> _Passage shown_
- Opening Delimiter -

Green Paper highlights key issues and solutions for poor productivity in Northern Ireland

A new Green Paper ‘Northern Ireland’s Productivity Challenge: Exploring the issues’ has been published.

QBS Queen's Business school

The paper shows there are several reasons for Northern Ireland’s productivity gap, and highlights to policymakers, the business community, and the wider public, that there are key issues that must be addressed if Northern Ireland’s economic performance is to be improved.

The research was led by academics from Queen’s University Belfast in partnership with the Northern Ireland Productivity Forum.

John Turner, Professor of Finance and Financial History at Queen’s Management School, and Northern Ireland Productivity Forum Lead, explains: “Northern Ireland is the poorest performing UK region for productivity, almost 20 per cent below the UK level. Increasing productivity is key to improving Northern Ireland’s prosperity, with low productivity identified as central to explaining the region’s persistently poor economic performance.

“As we emerge from the Covid-19 pandemic, it is crucial now more than ever that we work to increase productivity which is key to raising people’s living standards.”

The report highlights Northern Ireland’s strengths include its ability to tailor economic policy through devolved powers, and a relatively younger population. Weaknesses include the areas where Northern Ireland possesses deficiencies to the rest of the UK, particularly in skills and investment.

- Closing Delimiter -

> _Information shown_
- Opening Delimiter -

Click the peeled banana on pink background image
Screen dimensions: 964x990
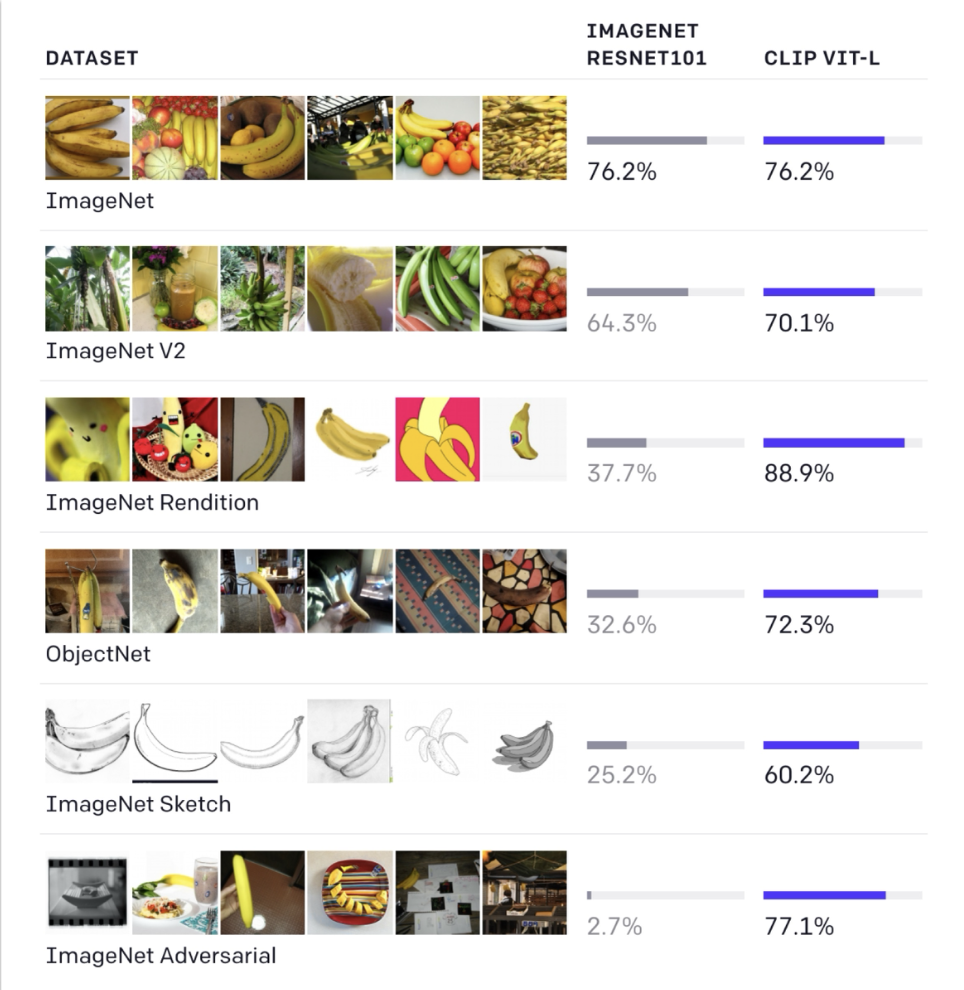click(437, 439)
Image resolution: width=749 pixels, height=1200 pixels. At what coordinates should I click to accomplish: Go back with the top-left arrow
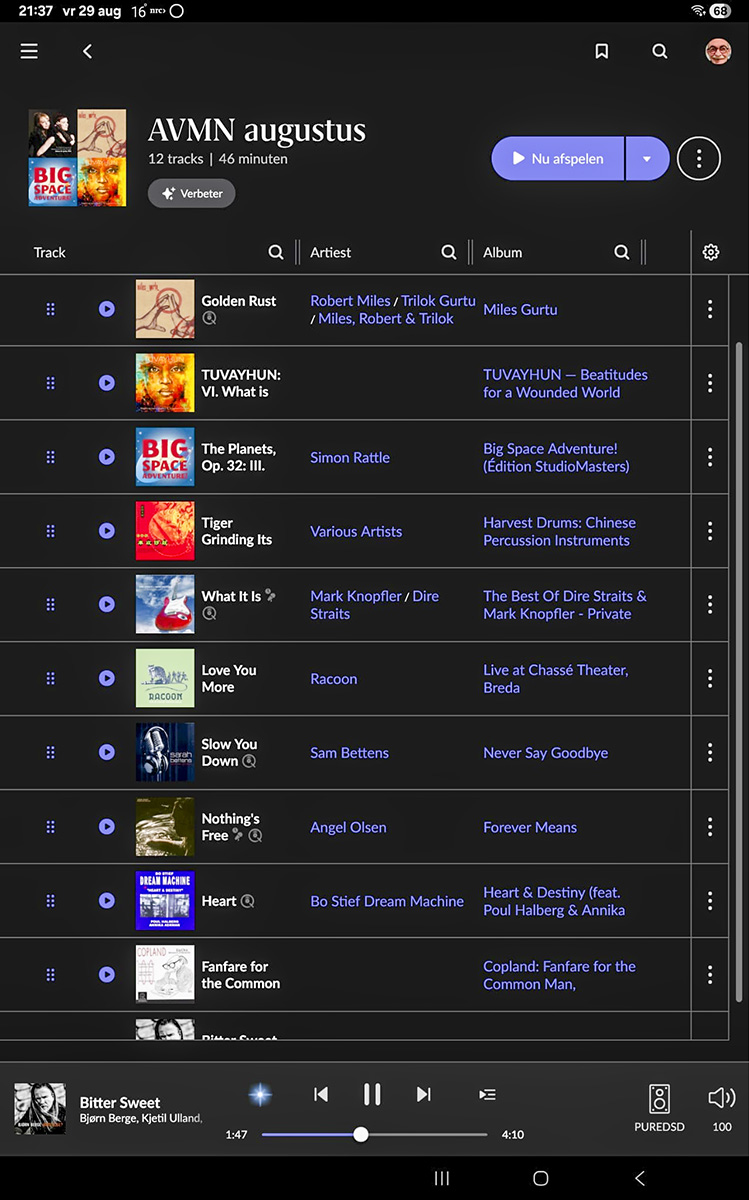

- Closing Delimiter -

> _Work required_
Revise the productivity article, starting with "John Turner, Professor" and going on through "poor economic performance.", so that "almost 20 per cent" reads "nearly 20 per cent" instead. The data were taken from a separate source.

> _Solution to the exercise_
John Turner, Professor of Finance and Financial History at Queen’s Management School, and Northern Ireland Productivity Forum Lead, explains: “Northern Ireland is the poorest performing UK region for productivity, nearly 20 per cent below the UK level. Increasing productivity is key to improving Northern Ireland’s prosperity, with low productivity identified as central to explaining the region’s persistently poor economic performance.